== Segment start ==
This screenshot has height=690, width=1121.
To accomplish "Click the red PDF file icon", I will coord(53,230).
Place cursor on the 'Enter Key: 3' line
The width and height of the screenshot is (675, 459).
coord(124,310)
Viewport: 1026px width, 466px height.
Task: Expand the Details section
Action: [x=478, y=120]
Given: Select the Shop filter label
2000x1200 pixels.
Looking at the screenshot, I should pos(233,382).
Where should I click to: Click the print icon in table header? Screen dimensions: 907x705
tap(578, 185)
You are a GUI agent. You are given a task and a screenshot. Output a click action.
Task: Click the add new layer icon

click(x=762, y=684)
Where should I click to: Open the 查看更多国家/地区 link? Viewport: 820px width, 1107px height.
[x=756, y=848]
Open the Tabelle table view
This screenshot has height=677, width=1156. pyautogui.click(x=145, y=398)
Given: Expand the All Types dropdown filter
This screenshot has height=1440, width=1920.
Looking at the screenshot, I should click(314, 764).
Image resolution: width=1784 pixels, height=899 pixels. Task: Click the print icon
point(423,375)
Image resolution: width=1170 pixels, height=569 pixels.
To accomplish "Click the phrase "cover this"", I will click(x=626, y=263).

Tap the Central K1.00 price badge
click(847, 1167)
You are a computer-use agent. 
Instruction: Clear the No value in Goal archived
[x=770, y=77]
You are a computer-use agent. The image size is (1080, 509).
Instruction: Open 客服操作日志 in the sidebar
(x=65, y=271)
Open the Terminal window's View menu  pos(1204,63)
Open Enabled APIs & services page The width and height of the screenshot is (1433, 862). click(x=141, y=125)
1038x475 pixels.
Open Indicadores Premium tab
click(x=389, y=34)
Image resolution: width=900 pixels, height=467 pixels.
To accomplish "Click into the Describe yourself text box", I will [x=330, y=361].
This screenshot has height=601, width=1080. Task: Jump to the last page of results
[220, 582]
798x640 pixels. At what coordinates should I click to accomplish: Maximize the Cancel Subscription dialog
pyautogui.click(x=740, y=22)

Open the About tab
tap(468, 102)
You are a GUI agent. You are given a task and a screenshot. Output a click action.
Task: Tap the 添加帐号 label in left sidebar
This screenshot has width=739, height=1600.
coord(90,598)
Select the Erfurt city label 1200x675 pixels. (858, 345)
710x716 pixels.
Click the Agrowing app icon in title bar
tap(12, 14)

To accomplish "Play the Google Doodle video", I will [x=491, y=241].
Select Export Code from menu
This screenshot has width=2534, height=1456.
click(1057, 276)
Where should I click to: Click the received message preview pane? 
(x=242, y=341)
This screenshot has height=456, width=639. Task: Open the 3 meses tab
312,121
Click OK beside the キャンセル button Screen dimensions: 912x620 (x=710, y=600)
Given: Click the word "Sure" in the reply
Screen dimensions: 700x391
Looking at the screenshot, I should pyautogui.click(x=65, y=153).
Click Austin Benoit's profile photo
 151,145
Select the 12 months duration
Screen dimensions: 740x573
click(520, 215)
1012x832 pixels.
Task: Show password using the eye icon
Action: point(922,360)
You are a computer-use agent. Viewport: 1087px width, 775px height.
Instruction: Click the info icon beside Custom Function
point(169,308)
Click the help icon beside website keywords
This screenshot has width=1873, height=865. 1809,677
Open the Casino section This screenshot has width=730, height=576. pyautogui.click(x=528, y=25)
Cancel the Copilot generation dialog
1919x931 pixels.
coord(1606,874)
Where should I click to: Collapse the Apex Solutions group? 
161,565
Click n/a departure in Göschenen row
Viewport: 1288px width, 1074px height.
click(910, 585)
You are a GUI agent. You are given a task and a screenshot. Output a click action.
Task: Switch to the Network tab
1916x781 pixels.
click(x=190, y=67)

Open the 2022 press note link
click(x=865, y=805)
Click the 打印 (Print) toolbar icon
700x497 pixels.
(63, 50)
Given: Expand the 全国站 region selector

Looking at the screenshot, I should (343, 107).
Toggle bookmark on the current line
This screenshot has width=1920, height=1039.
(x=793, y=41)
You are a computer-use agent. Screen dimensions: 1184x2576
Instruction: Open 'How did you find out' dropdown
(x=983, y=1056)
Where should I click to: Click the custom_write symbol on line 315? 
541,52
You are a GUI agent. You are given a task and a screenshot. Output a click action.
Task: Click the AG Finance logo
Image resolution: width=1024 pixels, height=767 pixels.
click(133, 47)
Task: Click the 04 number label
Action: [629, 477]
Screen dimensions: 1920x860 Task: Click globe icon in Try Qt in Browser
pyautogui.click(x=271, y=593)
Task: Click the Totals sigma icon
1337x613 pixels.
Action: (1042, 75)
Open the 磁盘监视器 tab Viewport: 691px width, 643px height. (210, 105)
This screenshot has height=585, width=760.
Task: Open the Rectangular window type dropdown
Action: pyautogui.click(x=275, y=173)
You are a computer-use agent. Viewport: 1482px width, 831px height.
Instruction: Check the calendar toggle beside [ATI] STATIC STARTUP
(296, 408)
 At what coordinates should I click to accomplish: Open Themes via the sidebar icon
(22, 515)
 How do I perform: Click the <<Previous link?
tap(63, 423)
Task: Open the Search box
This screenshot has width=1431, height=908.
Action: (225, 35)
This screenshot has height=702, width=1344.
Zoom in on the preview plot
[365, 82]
== Segment end ==
# Try it:
Say how many lines of these records hold the string "filter", giving the number and no other words.

# Written solution:
2